We will come back to that issue later on.
Tonight we are looking at the kind of religion that is part of the world’s problems rather than part of the solution.
Read the whole of Amos 3
Focus on Amos 3:1-2
Israel had been chosen from among the nations, but why?
- For what purpose were they chosen?
- Ask one person to read Genesis 12:2-3
Israel had been chosen to be a blessing to the whole world: ‘all peoples on earth will be blessed through you’ (Genesis 12:3, 18:18). Later when they were rescued from Egypt, God gave them the law so they would be distinctive: ‘Show your wisdom and understanding to the nations, who will hear about all these decrees and say ‘Surely this great nation is a wise and understanding people’. (Deuteronomy 4:6).
A key part of the law was concern for the marginalised and poor: ‘Do not oppress an alien: you yourselves know how it feels to be aliens, because you were aliens in Egypt’ (Exodus 23:9).
But by Amos’ day this concern for the poor at the heart of Hebrew faith had been discarded and forgotten. Religion become hopelessly corrupted and helped maintain social injustice rather than challenge it. Religion had become part of the problem instead of part of the solution.
Read the whole of Amos 4
Focus on Amos 4:1-5
- What is the lifestyle of the wealthy women?
- In v.4 and 5, through Amos’ sarcasm, what impression do we see of their religious practices?
- Look onto verse 12, what do we see is the consequences?
The religion may be enthusiastic but there is something deeply wrong: an offering is a way of acknowledging and thanking God for his generosity – but here it is being used as a way of looking good. Offerings and tithes are an opportunity to boast.

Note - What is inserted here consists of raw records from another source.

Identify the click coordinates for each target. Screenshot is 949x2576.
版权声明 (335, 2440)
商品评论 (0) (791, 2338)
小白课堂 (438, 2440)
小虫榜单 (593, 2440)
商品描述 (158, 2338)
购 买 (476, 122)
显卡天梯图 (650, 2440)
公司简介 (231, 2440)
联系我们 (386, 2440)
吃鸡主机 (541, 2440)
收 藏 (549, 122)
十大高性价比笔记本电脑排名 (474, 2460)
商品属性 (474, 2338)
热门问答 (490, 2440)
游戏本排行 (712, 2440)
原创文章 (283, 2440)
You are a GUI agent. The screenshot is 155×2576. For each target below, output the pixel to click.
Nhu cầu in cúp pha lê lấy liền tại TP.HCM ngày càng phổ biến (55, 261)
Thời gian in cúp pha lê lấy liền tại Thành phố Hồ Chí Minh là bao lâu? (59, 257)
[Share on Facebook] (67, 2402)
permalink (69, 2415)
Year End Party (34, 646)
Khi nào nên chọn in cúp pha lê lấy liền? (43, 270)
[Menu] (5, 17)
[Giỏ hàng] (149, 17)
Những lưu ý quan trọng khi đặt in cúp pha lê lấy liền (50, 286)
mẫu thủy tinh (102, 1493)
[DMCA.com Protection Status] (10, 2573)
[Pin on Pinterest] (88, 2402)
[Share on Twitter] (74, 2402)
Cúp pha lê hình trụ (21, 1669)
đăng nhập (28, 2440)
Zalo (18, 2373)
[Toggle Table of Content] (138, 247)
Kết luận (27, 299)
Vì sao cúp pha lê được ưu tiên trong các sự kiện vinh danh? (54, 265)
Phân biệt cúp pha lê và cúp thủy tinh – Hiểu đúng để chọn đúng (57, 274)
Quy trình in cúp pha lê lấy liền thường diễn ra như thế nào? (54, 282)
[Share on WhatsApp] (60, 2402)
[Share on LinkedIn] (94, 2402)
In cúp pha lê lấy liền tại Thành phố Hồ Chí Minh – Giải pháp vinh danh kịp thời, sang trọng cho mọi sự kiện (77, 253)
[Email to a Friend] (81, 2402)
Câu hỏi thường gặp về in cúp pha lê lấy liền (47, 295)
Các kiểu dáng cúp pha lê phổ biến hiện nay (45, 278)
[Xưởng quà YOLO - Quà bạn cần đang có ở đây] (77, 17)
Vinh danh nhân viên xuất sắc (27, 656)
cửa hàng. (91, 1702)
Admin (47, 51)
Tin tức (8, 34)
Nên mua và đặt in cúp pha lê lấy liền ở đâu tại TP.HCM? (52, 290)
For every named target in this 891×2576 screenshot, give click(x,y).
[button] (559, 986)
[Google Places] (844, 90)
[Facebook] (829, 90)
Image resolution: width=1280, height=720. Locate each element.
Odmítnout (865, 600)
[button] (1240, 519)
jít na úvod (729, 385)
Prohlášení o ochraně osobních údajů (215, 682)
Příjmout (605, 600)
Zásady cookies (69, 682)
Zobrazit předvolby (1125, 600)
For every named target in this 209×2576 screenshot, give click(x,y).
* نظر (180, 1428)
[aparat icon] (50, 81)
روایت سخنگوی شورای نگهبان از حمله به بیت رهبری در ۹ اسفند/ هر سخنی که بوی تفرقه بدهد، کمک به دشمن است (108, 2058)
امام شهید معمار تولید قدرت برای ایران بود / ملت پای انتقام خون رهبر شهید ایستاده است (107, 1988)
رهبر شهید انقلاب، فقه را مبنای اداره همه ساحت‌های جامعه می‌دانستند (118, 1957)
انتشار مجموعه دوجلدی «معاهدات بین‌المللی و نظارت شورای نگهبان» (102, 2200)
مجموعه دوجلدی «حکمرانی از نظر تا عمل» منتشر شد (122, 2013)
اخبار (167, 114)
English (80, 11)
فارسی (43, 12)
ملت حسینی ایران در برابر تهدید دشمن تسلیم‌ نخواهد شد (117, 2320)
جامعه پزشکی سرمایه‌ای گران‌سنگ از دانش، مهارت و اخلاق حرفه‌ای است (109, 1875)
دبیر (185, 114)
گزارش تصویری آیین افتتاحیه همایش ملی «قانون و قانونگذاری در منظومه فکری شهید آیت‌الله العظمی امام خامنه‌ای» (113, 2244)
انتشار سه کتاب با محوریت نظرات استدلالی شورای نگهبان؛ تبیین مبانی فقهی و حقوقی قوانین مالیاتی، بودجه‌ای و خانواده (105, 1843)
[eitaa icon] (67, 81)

How does this connect with today’s world?
- What kind of religious experiences have you had or seen which have similar problems to this?
Divide the group into two – rather than move around too much maybe just divide the room in half.
Each group has 5 minutes to discuss the following question. Leaders, please make clear that we are not just discussing our church but the Church generally.
Group 1: In terms of bearing a good witness to God, what are the best things the Church can do?
Group 2: In terms of bearing witness to God, what are the worst things the Church does?
Come back into a large group and one person from each group share what was said.
Question: What do these answers tell us about the way we should bear witness to God?
Return to the issues of injustice that each person took away from last week (and hopefully researched)
What could the Church do about this issue? Or, what are churches already doing?
- Are there any issues that you feel your church could something about? Is there anything that your home-group or you personally could do?
- Offer prayers for the Church globally, the UK Church, for churches in your area, for your Church fellowship, for your home-group and for each of you – that we may not follow the example of the religion condemned in Amos but that we may have integrity between what we say and sing of and how we live. Help our lives be marked by your justice and joy Lord God.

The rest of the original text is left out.